Not easy, and doesn’t look like it will get any easier.
I once found out a therapist I was visiting regularly was unintentionally billing me for weekly visits when I was actually visiting once or twice a month. He cleared it up with his billing staff but if I had not checked the statements from the insurance co. I could have easily used up all my available payments and not received the corresponding treatment!

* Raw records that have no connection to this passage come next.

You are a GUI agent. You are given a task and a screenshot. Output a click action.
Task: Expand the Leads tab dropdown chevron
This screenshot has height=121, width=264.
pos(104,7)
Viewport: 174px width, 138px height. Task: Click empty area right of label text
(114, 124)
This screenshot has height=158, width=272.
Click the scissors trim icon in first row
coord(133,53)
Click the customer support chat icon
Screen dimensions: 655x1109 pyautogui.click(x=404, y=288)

Re the EOBs, I check those very carefully and compare them to the doctor bills I receive. When health care providers contract with an insurance company, they agree to accept a set fee for their service. For example, the doctor may charge $200 for an office visit, but when they contract with the insurance co, they agree to receive $100 for that service. Some doctors turn around and bill the patient for the other $100. It’s not illegal, but I think it’s unethical. When your EOB tells you what you owe, that’s what you owe. When the doctor bills me, I compare what they’re saying I owe to what the ins. co. says I owe. And that’s all I pay. Most bills line up. Some don’t. I advise people NOT to pay what they don’t owe because they don’t owe. Please blog about this because it drives me crazy. It’s so unfair. Thanks.

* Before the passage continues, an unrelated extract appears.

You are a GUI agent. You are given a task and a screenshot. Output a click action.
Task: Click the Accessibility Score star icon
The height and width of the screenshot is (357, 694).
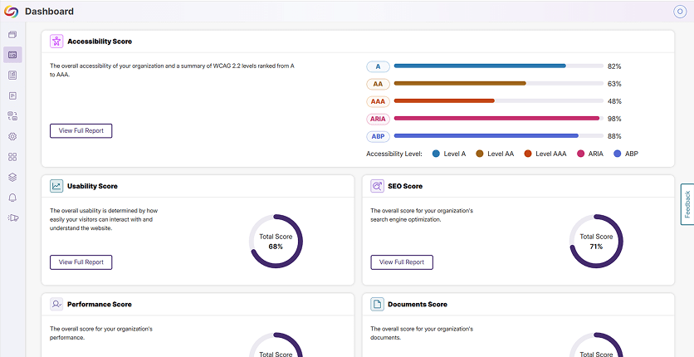56,41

I agree. It’s very unfair and very unethical. The average person doesn’t realize that the doctor signs a contract agreeing to be paid ONLY by the insurance company and NOT the patient. It is unethical and you can be kicked out of the insurance company as one of their providers if you bill patients, too!
I live in Europe and commute between Sweden, Spain and England. We have roughly the same health care systems in all countries and we do not have to pay more than 10 – 15 dollar for doctor visits, surgery or medical care. Our health care system paid for by taxes in each country.